Impact of Metabolizing Enzymes on Drug Response of Endocrine Therapy in Breast Cancer

Pilar H Saladores; Jana C Precht; Werner Schroth; Hiltrud Brauch; Matthias Schwab


Expert Rev Mol Diagn. 2013;13(4):349-65. 

In This Article

Impact of CYP2D6 in Endocrine Therapy

The overwhelming evidence of the pharmacokinetic association between CYP2D6 genotype and plasma endoxifen levels has led to the focus of how CYP2D6 genotype translates to tamoxifen outcome. The current understanding is that CYP2D6 matters[54] based on a large study conducted in Germany and the USA.[41] The study included 1325 of mostly postmenopausal patients with ER-positive breast cancer who underwent tamoxifen monotherapy. Patients carrying at least one PM or IM allele had higher rates of recurrence, worse event-free survival and worse disease-free survival compared with those carrying two copies of EM alleles. Overall survival, however, was not statistically different when classified by CYP2D6 genotype.

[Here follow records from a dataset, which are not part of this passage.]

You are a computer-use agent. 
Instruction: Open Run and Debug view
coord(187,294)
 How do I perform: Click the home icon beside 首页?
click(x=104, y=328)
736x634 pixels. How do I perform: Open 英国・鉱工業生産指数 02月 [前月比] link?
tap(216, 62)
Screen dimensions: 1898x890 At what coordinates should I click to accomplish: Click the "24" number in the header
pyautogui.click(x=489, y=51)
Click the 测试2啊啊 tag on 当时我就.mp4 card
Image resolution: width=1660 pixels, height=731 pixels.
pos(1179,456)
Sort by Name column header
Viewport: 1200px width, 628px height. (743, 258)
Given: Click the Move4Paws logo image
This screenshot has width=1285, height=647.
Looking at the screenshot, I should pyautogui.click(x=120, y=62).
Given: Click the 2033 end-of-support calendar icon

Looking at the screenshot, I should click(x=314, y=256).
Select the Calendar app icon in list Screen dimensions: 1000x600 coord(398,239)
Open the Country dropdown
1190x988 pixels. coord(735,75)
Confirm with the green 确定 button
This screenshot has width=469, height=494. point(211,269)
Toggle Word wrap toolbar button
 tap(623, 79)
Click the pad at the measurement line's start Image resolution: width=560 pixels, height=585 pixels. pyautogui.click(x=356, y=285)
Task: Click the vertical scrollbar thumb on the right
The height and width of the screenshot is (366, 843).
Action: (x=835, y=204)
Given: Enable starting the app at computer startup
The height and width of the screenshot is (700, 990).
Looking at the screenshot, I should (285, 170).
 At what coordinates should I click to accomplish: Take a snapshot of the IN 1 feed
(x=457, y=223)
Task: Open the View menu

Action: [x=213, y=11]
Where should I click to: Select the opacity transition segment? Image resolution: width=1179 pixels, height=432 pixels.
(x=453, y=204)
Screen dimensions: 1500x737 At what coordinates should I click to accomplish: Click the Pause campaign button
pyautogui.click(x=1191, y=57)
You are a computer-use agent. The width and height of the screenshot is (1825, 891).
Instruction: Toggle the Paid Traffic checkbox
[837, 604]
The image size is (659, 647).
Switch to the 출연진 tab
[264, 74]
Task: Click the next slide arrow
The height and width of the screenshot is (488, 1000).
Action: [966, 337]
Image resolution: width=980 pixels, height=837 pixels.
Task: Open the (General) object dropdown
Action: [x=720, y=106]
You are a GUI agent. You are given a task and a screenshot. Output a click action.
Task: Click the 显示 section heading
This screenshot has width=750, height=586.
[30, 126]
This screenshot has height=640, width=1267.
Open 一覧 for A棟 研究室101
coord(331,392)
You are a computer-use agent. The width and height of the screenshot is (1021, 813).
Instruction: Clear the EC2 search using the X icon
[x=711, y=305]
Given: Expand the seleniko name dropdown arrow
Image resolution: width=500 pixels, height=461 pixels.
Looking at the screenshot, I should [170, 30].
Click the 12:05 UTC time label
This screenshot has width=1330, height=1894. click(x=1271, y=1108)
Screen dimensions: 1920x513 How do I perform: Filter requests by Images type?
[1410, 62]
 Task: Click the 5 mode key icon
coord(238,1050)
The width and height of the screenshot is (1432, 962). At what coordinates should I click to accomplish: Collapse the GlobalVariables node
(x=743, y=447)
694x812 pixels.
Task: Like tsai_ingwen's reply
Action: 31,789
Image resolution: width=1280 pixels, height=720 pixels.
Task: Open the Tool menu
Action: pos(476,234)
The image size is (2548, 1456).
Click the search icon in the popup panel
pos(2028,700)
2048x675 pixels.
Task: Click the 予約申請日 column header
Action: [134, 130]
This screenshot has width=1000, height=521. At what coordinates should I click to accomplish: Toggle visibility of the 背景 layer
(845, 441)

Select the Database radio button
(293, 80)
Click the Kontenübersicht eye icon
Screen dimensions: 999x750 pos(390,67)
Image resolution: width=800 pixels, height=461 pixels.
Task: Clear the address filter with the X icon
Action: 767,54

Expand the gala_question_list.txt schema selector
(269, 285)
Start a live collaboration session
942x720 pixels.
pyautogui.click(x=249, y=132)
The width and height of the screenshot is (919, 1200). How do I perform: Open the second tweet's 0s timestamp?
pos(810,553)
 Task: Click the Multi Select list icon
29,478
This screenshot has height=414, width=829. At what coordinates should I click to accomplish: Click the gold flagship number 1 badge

This retrospective study has recently been challenged by pharmacogenetic analyses performed in patients previously investigated for the superiority of tamoxifen versus AI, the ATAC and the BIG 1-98 trials.[55,56] Although these new pharmacogenetic studies did not observe a correlation between CYP2D6 and tamoxifen outcome, it has become clear that their data cannot be interpreted owing to serious methodological issues pointing to the critical issue of DNA source – that is, germline versus tumor genome.[54,57–59] The genomic region surrounding the CYP2D6 locus at chromosome 22q13 is frequently deleted in breast cancer, causing loss of heterozygosity.[60] As the BIG 1-98 and ATAC studies used DNA derived from FFPE,[55,56] the strong departure from Hardy–Weinberg equilibrium of CYP2D6*4 genotypes in their pharmacogenetic studies suggests that their genotyping most likely reflected the tumor and not the constitutional genotype, leading to errors in the prediction of CYP2D6 phenotype and consequently, to false-negative interpretation of study results. As it stands, subsequent studies must now be more carefully designed with regard to the source of DNA and CYP2D6 genotyping methods in order to produce reliable data and interpretation.

Another important issue within the context of molecular CYP2D6 diagnostics for tamoxifen metabolizer phenotype is the possibility of the misclassification of CYP2D6 phenotypes due to insufficient coverage of CYP2D6 alleles by genotyping. It has been clearly shown that it is not sufficient to genotype the *4 allele alone because this will either only detect 70% of PM or misclassify a substantial proportion of subjects (up to 30%) as the wrong phenotype.[40,61]

As discussed in the previous section, phenocopying is a major confounder of the CYP2D6 phenotype as comedication with inhibitors like SSRIs may result in diminished tamoxifen efficacy and decreased clinical benefit. Altogether, Table 4 summarizes the major confounders based on CYP2D6 genotype-predicted phenotypes that may impact tamoxifen outcome and have so far been discussed in this review. In addition, it is important to note that a single factor alone is not sufficient in explaining the frequently observed heterogeneity in CYP2D6 outcome studies. In fact, clinical outcome is influenced not only by genetic factors, but also by a combination of several nongenetic factors: combination therapies, nonadherence, increased tamoxifen dosing, AI switch during endocrine therapy and so on.[62]

While the technical issues require thorough attention in CYP2D6 genotyping, it is of interest that a most recent study showed that PMs derived a slight clinical benefit when switching from tamoxifen to AIs during their 5-year treatment compared with those who remained on tamoxifen for the entire duration of therapy.[63] This crossover study calls attention to the fact that AI use may be clinically advantageous, which is in line with the notion that CYP2D6 PM patients have less benefit from tamoxifen as compared with EM patients.[41] Therefore, CYP2D6 molecular diagnostics can provide a means to identify patients poorly responding to tamoxifen and allows for evidence-based assignments of AI treatment, thereby improving clinical outcome.